§ **Problem requirements**: Pictures do not belong in the copy; print every entry exactly as it stands.

Data extracted from a collection:
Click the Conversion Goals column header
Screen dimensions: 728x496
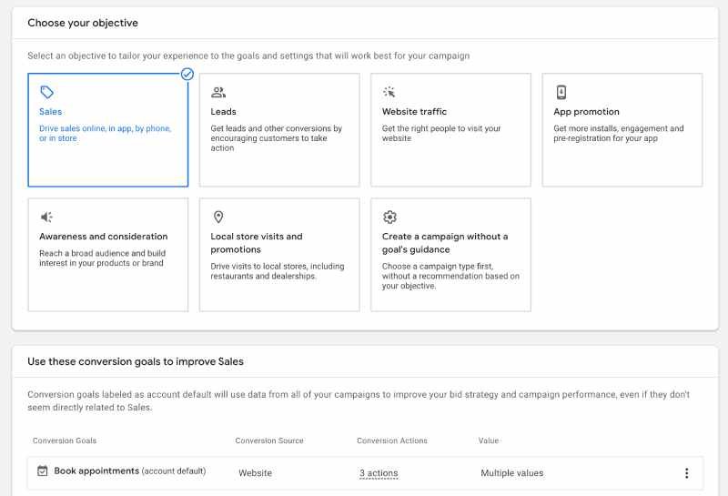(64, 441)
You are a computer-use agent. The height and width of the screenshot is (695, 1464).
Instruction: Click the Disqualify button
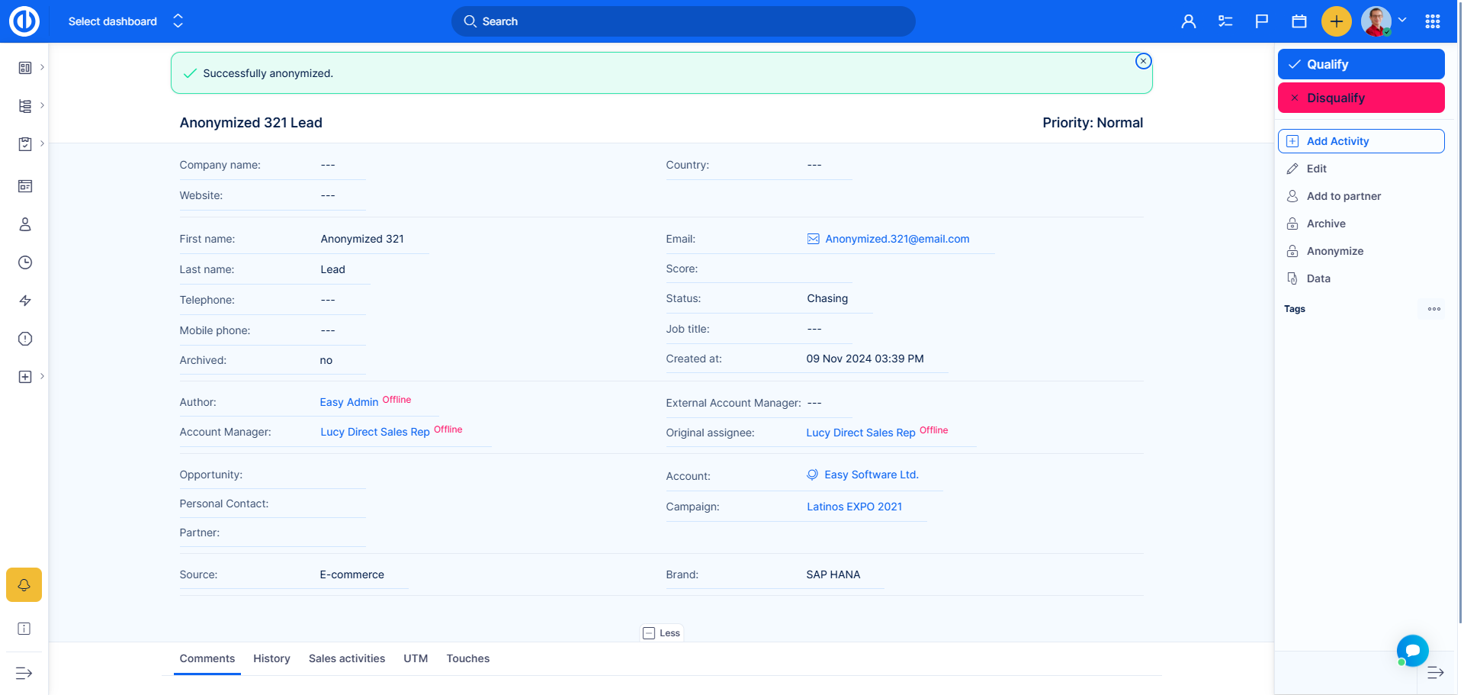click(1361, 98)
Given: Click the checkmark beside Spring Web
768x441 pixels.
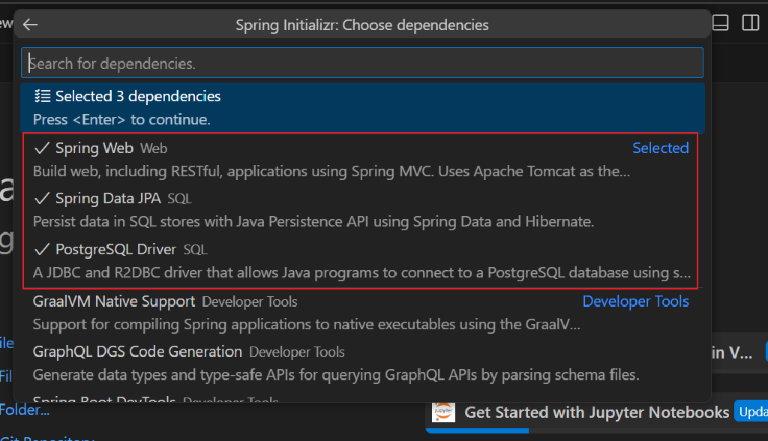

§ **Worked solution**:
Click the Conversion Goals column header
Screen dimensions: 728x496
(64, 441)
You are a computer-use agent. The height and width of the screenshot is (695, 1464).
Instruction: Click the Disqualify button
click(1361, 98)
Given: Click the checkmark beside Spring Web
768x441 pixels.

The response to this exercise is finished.